> _PAGE EXCERPT_:
↓↓↓

There is still some hope in the economic outlook

What you need to know:

  • The good news is that the IMF’s report predicts that Kenya’s economic growth will improve by 6.1 per cent next year.
  • This rebound is based on a number of factors, in particular the development programmes guided by the Uhuru administration.
  • Healthcare, pro-entrepreneurship and SME-policies, and overall peace and stability are some of the main contributing factors.

While the economic forecast is looking gloomy for the entire world right now, there is still actually room for optimism here in Kenya when it comes to our long term financial goals. A recent report by the IMF (International Monetary Fund) shows that while the economic projections for 2020 look dire, this is not necessarily the case for our country beyond that.

This year, the Kenyan economy is predicted to grow by only one per cent. Normal economic growth in a developing country is typically in the range of 5-6 per cent, while high income countries tend to grow by about 3% annually. But Kenya is certainly not in a worse state than other countries globally.

↑↑↑

> _DATA EXTRACTS_:
↓↓↓

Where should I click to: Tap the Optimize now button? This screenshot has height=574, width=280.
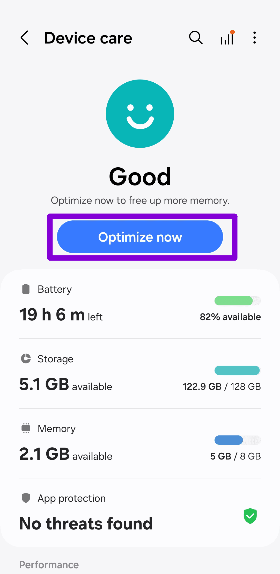(x=140, y=237)
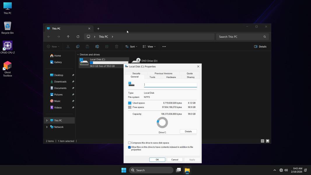Open the See more (three dots) menu

[164, 47]
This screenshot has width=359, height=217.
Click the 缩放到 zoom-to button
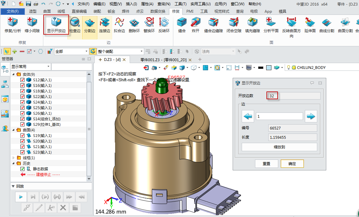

↑↑↑

> _PROBLEMS TO WORK ON_:
• 1. List every growth percentage given in the text on Kenya's economic outlook, each with what it describes.
• 2. Proceed with the text on Kenya's economic outlook from its last sentence.
The lines are not used in anything that comes after them.

> _ANSWER LIST_:
• 1.
- 6.1 per cent: the improvement in Kenya's economic growth the IMF's report predicts for next year
- one per cent: the growth predicted for the Kenyan economy this year
- 5-6 per cent: the typical range of normal economic growth in a developing country
- about 3%: the typical annual growth of high income countries

• 2.
China has entered a recession (generally defined as two successive quarters of negative growth) for the first time since the Cultural Revolution, while the rest of the globe is suffering a recession that can only compare to that of the 1930s. 

According to the Central Bank of Kenya, the post-election violence of 2008 slowed Kenya’s economic growth down to 1.5 per cent. While this year’s growth is a far cry from the original IMF prediction at the beginning of the year - before the pandemic - of about six per cent, we will be able to bounce back eventually. It will just be slower than previously expected, and we must be patient.

The good news is that the IMF’s report predicts that Kenya’s economic growth will improve by 6.1 per cent next year. This rebound is based on a number of factors, in particular the development programmes guided by the Uhuru administration. Healthcare, pro-entrepreneurship and SME-policies, and overall peace and stability are some of the main contributing factors.

We have already experienced how coronavirus is changing many aspects of our lives, at least for the foreseeable future. We need to brace for change, together. But it is also important that we maintain the peace and remain hopeful.

The IMF projection for growth next year is subject to change based on the possible volatility that might be caused by 2022 campaigns. The report said that “economic forecasts at this juncture are subject to higher-than-usual degrees of uncertainty”.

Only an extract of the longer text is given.